* [Work order]
Both the line with "Instruction: Click the minus" and the line with "Given: Select capacitor C6 0.1uF near VMID" in the records below must appear in the output, along with every line between them, exactly and with nothing added.

##### Entries supplied #####

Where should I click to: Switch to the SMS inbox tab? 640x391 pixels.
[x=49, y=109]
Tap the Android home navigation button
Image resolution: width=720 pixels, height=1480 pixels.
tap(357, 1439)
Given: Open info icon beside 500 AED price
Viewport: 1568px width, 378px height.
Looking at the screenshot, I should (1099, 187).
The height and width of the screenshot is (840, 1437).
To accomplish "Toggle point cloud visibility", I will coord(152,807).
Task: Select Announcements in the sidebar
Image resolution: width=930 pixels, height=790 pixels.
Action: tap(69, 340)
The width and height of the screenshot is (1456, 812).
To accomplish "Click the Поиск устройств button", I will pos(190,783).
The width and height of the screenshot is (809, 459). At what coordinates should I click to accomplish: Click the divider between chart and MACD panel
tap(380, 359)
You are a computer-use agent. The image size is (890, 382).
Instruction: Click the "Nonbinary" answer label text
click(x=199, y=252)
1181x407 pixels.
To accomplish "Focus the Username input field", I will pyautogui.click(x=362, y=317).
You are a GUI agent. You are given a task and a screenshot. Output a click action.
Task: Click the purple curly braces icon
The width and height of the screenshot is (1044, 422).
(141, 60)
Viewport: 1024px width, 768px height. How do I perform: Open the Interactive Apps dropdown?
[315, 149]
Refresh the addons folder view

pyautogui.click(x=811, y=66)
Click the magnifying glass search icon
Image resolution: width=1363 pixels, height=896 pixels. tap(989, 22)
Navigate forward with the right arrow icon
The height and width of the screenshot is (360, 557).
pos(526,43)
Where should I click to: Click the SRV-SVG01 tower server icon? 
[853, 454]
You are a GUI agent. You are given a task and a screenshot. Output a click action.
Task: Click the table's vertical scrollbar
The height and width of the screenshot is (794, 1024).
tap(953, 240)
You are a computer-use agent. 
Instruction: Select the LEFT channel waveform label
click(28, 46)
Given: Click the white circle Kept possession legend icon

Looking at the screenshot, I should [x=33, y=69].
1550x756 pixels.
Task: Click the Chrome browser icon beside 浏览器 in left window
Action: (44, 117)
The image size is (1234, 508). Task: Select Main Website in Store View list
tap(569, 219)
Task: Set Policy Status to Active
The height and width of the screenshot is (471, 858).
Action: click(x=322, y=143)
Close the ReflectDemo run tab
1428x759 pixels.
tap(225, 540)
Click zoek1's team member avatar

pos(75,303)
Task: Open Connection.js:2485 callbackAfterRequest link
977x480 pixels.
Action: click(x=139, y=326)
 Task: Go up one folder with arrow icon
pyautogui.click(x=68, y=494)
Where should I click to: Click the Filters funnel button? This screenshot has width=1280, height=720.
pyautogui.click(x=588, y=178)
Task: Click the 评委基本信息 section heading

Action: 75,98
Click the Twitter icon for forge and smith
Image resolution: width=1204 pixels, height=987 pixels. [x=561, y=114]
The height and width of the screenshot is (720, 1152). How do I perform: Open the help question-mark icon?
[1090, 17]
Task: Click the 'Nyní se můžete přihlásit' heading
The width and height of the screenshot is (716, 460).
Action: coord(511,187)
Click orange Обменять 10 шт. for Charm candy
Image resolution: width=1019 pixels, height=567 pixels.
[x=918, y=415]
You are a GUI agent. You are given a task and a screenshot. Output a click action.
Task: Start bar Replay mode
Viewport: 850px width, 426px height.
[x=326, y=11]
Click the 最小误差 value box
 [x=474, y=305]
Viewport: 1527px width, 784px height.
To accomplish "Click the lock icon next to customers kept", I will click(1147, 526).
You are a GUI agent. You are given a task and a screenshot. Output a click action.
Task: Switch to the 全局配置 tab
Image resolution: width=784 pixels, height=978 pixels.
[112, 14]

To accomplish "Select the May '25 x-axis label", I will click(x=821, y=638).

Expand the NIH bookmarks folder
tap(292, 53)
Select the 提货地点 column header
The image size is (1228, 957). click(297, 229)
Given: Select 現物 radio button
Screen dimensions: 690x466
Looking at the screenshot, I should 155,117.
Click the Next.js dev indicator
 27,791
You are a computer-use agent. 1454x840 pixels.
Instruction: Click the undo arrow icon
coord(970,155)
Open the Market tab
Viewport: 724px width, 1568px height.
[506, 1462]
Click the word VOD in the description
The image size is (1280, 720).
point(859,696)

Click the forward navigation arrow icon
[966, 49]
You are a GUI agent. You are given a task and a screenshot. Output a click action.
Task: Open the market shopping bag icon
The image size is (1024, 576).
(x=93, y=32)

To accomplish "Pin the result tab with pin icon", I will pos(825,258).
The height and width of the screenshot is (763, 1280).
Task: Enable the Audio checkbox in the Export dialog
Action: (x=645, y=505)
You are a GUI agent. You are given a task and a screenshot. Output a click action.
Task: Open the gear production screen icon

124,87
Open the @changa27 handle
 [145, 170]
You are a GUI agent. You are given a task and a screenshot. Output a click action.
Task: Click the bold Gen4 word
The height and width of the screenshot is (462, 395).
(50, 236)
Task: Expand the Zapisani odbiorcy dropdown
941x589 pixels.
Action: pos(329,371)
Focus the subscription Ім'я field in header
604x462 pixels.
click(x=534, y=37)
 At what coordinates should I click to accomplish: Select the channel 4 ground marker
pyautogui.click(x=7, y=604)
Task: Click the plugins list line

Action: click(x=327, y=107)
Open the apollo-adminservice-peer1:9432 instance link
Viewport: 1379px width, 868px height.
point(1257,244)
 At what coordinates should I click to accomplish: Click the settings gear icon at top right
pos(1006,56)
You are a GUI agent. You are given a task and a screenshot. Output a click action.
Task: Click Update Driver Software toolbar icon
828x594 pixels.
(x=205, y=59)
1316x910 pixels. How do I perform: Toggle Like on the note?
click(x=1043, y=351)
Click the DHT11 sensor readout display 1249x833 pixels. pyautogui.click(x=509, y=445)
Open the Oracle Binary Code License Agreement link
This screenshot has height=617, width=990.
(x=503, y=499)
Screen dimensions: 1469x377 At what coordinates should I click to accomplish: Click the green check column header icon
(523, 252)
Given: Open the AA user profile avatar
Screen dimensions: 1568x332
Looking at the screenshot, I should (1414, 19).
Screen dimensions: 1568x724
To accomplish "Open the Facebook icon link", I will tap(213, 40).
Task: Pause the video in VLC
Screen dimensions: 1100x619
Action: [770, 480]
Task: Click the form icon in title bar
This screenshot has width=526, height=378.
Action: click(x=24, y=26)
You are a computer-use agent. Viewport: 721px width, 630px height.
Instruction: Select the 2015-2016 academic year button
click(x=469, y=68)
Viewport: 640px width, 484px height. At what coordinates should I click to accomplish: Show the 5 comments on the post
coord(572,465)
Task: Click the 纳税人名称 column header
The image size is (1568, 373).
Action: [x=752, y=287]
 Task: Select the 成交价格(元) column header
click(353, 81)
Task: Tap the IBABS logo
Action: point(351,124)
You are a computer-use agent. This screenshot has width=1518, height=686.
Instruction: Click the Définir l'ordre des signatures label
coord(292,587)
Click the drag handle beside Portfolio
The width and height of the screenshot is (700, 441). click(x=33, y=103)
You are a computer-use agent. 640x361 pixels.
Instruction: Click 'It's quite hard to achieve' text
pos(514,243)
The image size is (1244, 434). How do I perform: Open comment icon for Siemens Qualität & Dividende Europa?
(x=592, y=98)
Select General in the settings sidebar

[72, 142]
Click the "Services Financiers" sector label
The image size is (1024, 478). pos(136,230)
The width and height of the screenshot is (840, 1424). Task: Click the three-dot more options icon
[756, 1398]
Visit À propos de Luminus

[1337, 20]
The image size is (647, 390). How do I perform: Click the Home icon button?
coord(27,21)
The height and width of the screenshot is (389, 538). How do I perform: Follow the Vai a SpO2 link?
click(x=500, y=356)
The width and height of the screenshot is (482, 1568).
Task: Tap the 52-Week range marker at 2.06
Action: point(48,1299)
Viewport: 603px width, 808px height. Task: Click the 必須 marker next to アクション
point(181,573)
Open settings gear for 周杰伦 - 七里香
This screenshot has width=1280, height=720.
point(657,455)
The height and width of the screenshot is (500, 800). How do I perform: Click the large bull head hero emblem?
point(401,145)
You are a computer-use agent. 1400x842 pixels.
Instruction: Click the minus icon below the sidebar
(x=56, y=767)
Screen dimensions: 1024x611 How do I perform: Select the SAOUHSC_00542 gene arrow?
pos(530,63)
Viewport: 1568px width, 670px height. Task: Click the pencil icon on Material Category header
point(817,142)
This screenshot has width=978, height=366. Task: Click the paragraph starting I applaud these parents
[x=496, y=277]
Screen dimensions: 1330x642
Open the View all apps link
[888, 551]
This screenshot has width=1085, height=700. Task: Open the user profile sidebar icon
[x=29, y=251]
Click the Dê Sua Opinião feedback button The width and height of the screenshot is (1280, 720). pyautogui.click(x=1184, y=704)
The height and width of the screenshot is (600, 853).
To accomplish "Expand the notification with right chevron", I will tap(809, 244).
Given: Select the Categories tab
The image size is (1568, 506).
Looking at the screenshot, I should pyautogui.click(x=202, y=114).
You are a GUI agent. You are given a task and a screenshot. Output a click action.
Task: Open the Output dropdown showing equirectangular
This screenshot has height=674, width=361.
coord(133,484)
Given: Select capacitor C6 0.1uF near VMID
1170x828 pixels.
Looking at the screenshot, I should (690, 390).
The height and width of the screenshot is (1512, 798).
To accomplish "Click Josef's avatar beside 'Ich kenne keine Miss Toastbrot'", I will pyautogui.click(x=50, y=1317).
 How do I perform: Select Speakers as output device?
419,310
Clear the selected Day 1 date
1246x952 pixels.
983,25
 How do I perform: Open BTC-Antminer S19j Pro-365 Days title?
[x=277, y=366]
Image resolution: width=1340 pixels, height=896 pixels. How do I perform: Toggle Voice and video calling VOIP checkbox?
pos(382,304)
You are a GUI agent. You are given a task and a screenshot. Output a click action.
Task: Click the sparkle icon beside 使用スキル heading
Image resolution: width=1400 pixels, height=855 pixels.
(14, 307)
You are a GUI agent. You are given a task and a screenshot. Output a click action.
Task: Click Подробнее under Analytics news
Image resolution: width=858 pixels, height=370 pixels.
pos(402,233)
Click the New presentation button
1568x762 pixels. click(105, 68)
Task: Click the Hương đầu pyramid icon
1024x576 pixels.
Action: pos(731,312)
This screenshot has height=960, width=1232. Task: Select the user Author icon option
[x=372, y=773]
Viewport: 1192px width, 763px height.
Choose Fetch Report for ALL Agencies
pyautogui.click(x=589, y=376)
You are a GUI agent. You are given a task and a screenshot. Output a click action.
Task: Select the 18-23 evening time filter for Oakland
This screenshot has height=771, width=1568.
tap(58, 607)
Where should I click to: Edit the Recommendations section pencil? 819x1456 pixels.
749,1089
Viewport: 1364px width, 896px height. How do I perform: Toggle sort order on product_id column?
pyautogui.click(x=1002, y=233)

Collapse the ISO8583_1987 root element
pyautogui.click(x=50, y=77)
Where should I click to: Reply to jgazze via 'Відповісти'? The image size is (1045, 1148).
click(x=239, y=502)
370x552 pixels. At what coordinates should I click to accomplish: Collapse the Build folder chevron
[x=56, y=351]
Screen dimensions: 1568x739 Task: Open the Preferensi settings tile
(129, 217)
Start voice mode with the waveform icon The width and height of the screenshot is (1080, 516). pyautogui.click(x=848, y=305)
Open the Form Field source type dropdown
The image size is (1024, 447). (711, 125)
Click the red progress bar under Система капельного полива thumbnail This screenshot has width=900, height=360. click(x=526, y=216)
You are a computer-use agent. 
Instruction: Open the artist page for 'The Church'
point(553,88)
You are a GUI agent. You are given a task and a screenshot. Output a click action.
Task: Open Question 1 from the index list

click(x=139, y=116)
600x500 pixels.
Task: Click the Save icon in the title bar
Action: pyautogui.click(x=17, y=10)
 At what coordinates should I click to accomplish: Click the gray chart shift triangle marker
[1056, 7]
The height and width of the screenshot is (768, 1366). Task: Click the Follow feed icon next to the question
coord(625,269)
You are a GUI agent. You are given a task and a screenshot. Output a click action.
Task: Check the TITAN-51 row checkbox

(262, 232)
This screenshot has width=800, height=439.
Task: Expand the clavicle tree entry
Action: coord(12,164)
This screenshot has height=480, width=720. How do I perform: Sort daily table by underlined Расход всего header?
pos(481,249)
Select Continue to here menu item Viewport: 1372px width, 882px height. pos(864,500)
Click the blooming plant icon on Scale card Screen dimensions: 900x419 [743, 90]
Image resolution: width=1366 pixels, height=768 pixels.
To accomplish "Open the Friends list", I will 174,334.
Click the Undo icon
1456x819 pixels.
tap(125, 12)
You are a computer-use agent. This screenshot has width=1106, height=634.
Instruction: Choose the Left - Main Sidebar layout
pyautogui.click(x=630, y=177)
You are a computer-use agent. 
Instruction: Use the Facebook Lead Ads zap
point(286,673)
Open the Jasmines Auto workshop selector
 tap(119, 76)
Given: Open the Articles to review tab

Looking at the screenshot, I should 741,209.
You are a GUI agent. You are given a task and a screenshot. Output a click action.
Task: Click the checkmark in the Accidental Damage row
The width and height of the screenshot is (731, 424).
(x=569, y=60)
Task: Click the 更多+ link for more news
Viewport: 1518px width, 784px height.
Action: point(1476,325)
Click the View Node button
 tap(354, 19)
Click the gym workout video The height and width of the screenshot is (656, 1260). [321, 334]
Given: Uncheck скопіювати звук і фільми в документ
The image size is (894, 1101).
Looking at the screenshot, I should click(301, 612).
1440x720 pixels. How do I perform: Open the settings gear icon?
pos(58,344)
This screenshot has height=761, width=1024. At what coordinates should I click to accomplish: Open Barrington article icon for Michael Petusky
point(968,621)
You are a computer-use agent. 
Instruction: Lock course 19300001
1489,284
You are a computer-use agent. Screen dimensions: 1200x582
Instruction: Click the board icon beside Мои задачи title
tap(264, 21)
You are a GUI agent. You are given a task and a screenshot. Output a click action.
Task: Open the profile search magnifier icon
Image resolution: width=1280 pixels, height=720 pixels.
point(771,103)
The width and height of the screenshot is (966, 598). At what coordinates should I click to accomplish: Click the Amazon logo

#####

* [Exercise answer]
Instruction: Click the minus icon below the sidebar
(x=56, y=767)
Screen dimensions: 1024x611 How do I perform: Select the SAOUHSC_00542 gene arrow?
pos(530,63)
Viewport: 1568px width, 670px height. Task: Click the pencil icon on Material Category header
point(817,142)
This screenshot has width=978, height=366. Task: Click the paragraph starting I applaud these parents
[x=496, y=277]
Screen dimensions: 1330x642
Open the View all apps link
[888, 551]
This screenshot has width=1085, height=700. Task: Open the user profile sidebar icon
[x=29, y=251]
Click the Dê Sua Opinião feedback button The width and height of the screenshot is (1280, 720). pyautogui.click(x=1184, y=704)
The height and width of the screenshot is (600, 853).
To accomplish "Expand the notification with right chevron", I will tap(809, 244).
Given: Select the Categories tab
The image size is (1568, 506).
Looking at the screenshot, I should pyautogui.click(x=202, y=114).
You are a GUI agent. You are given a task and a screenshot. Output a click action.
Task: Open the Output dropdown showing equirectangular
This screenshot has height=674, width=361.
coord(133,484)
Given: Select capacitor C6 0.1uF near VMID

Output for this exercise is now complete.